SMF Sarankan Intervensi Pemerintah Realisasikan Program 3 Juta Rumah
- VIVA.co.id/Anisa Aulia
Bandar Lampung, VIVA – Presiden terpilih Prabowo Subianto mempunyai program 3 juta rumah untuk mendorong masyarakat mempunyai hunian layak. PT Sarana Multigriya Finansial (SMF) sebagai fiscal tools dan liquidy provider menyarankan serangkaian intervensi dalam pelaksanaan penyediaan hunian dengan tepat.
Program 3 juta rumah yang nantinya akan terbagi menjadi pembangunan dan perbaikan rumah di perkotaan dan perdesaan. Lebih rinci sebanyak 2 juta rumah di desa dan 1 juta rumah di kota.

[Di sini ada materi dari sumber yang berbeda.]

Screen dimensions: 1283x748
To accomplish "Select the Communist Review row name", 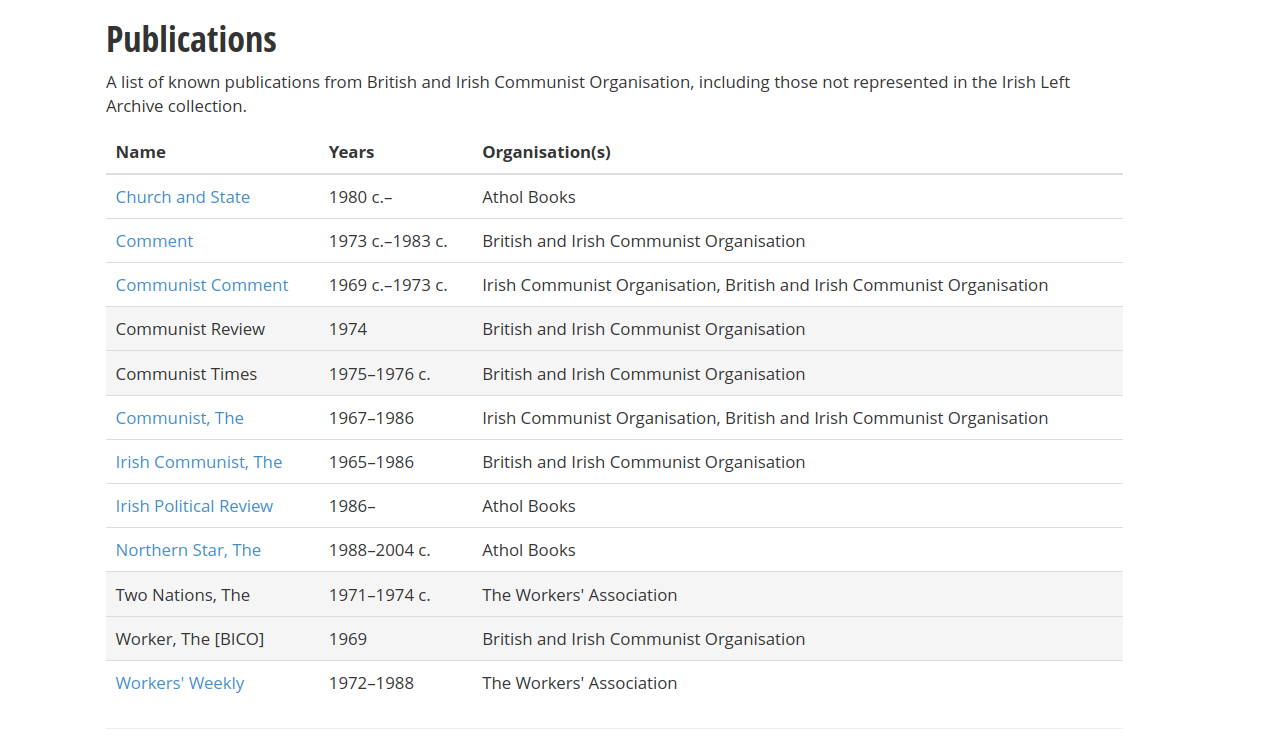I will point(190,329).
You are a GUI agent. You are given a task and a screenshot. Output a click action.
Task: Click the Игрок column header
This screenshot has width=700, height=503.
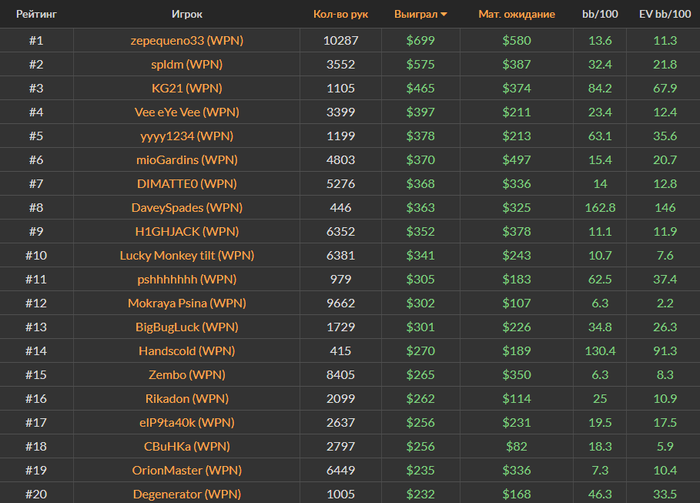tap(187, 14)
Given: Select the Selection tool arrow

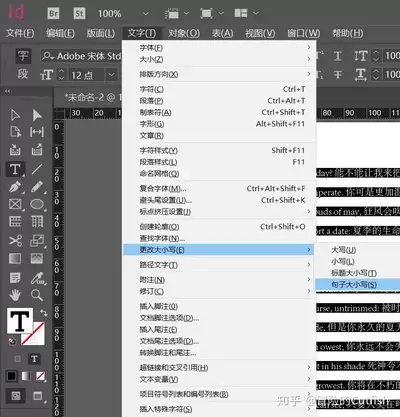Looking at the screenshot, I should [15, 115].
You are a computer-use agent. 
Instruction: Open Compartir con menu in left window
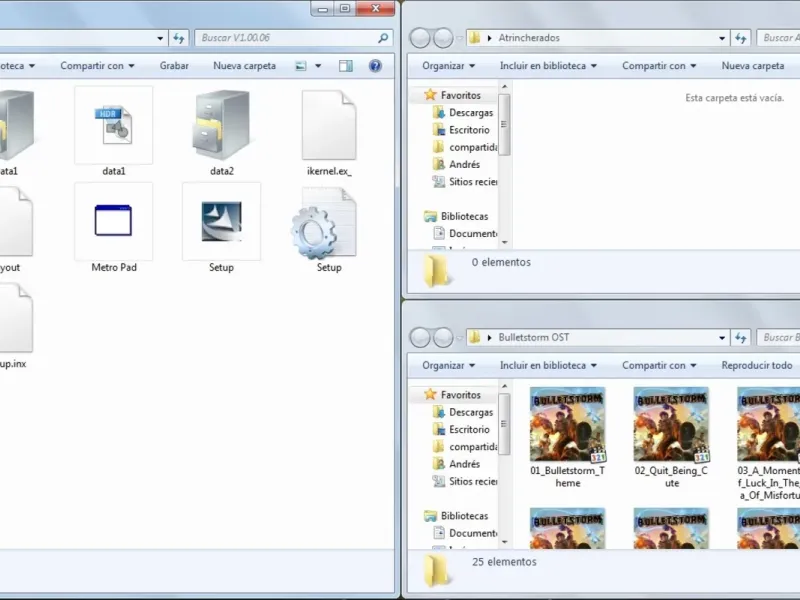pos(97,66)

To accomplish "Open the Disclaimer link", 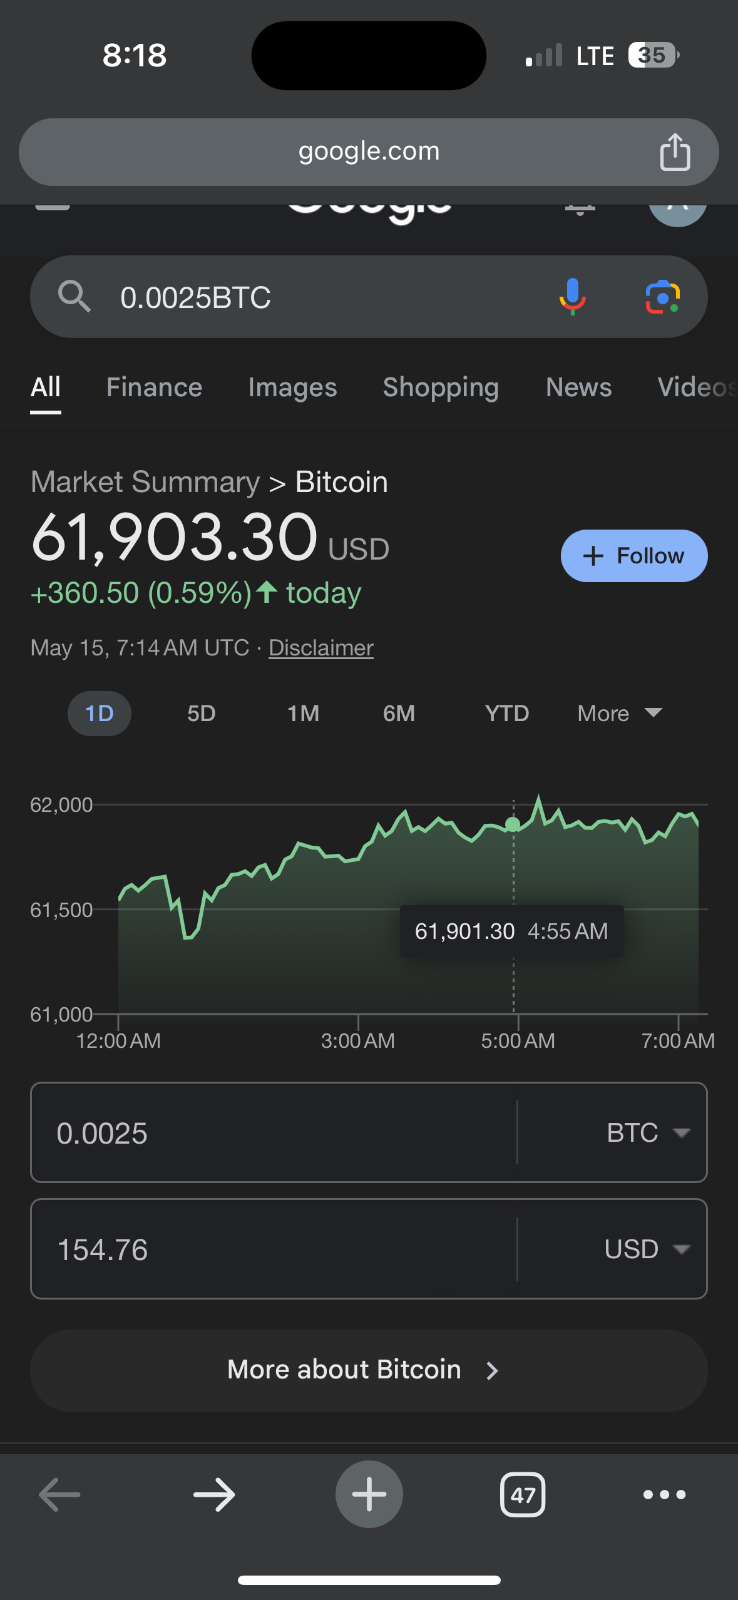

Harapannya mampu mengentaskan masalah backlog, yakni kekurangan pasukan rumah. Indonesia mengalami kelangkaan hunian mencapai 12,7 juta unit yang terjadi dalam kurung waktu satu dekade terakhir.
Dalam pelemparan saat konferensi pers, Chief economist melalui SMF Research Institute Martin Daniel Siyaranamual menjabarkan dua jenis backlog yang perlu menjadi perhatian pemerintah antara lain Backlog Kepemilikan dan Backlog Kelayakan Hunian. Backlog kepemilikan adalah orang yang menghuni rumah bukan milik sendiri sementara backlog kelayakan hunian adalah orang yang tinggal di rumah yang tidak layak.

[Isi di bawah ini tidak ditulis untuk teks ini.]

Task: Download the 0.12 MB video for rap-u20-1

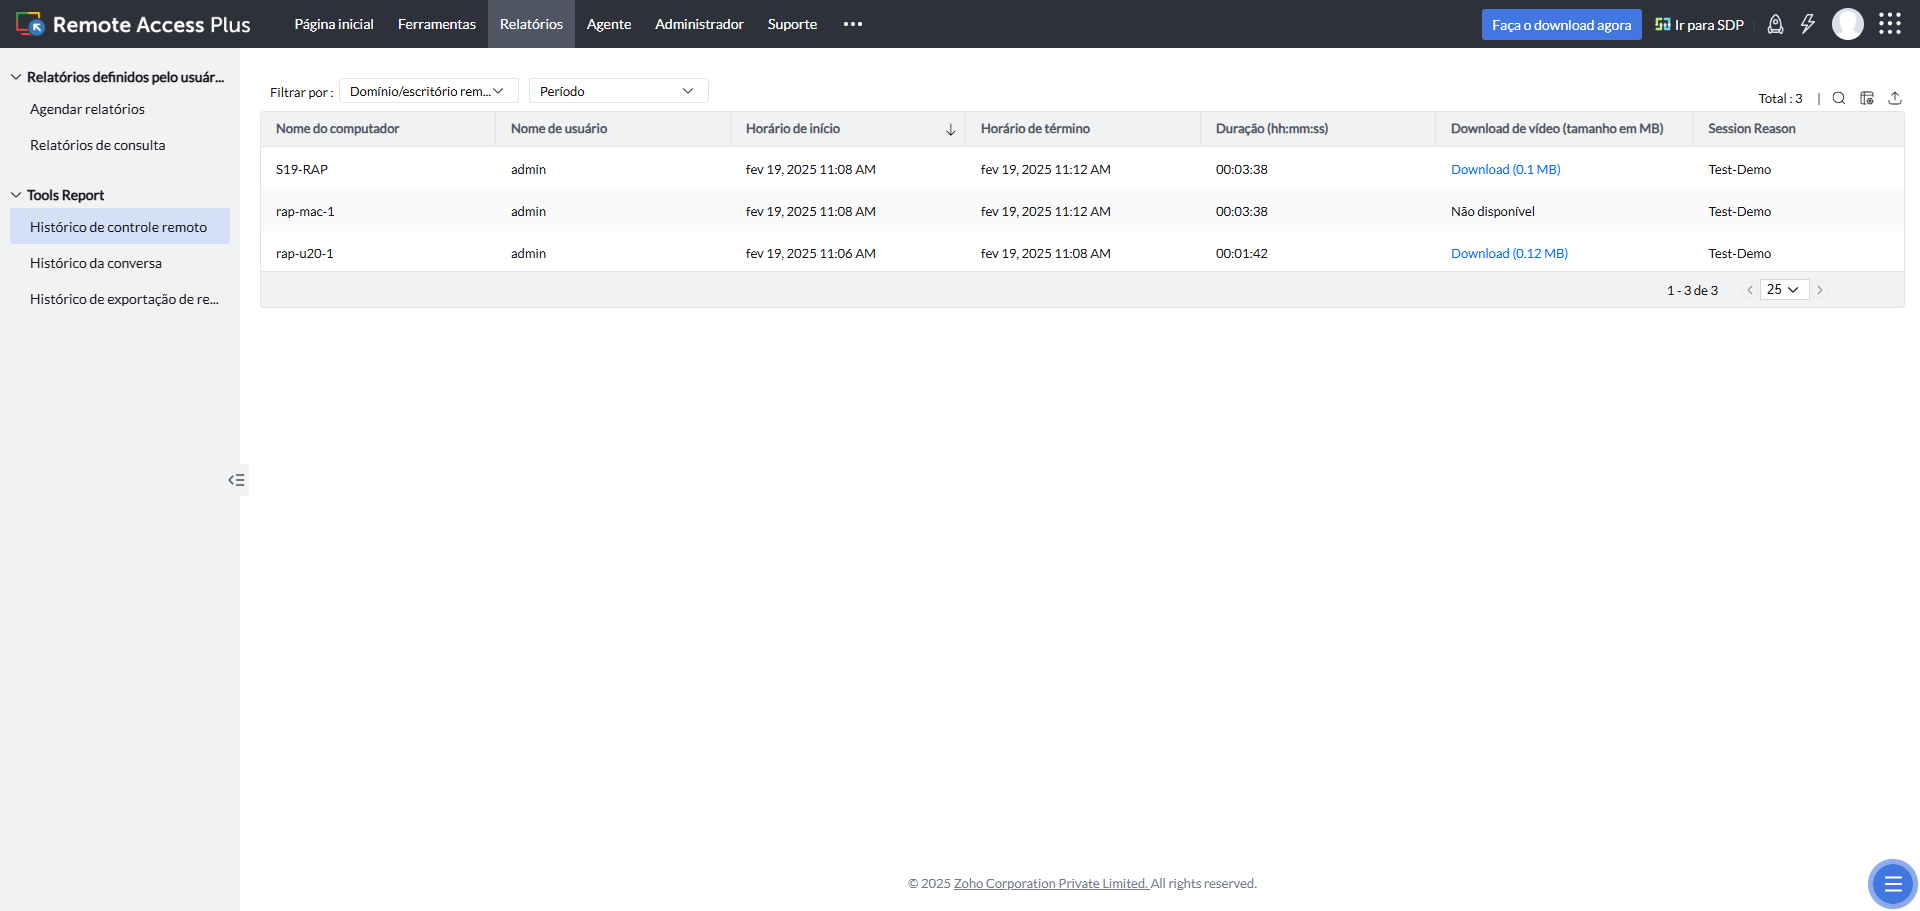Action: point(1509,254)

Chief economist melalui SMF Research Institute Martin Daniel Siyaranamual
- VIVA/Ayesha Puri
Dua kelompok backlog ini perlu menjadi perhatian pemerintah jika ingin mencapai target Rencana Pembangunan Jangka Panjang Nasional (RJPN) tahun 2024. Tujuannya mampu menyediakan 100 persen Rumah Tangga (Ruta) dengan akses hunian layak, terjangkau dan berkelanjutan.
Jumlah backlog kepemilikan sebanyak 9.905.824 rumah tangga atau 13,56 persen. Sedangkan, backlog kelayakan hunian mencapai 26.921.971 rumah tangga setara 36,85 persen.
"Sebenarnya ada kelompok orang yang tinggal di rumah bukan miliknya tetapi tidak layak huni," ujarnya.
Martin menyampaikan kelompok backlog yang sering terabaikan tersebut adalah menghuni rumah bukan milik pribadi dan tidak layak yang sebanyak 4.486.784 rumah tangga atau 6,14 persen.
Selain mempertimbangkan kelompok backlog, Martin menyampaikan pemerintah penting untuk meninjau dimensi sebagai bahan pertimbangan merealisasikan program tiga juga perumahan. Dimensi-dimensi ini membantu merancang intervensi yang efektif dan sesuai dengan kebutuhan masyarakat.
Ilustrasi pedesaan
- Pixabay
Pertama, dimensi lokasi yang meliputi metropolitan, perkotaan, dan kabupaten (desa). Pilihan intervensi adalah tapak, low rise (rumah susun), atau high rise (apartemen dan sejenisnya).
Selanjutnya adalah dimensi penghasilan. Martin menyoroti menjadi tiga kelompok yang paling bermasalah antara lain miskin, rentan dan Masyarakat Berpenghasilan Rendah (MBR). Bentuk perlakuannya subsidi penuh, subsidi sebagian atau pemberian insentif.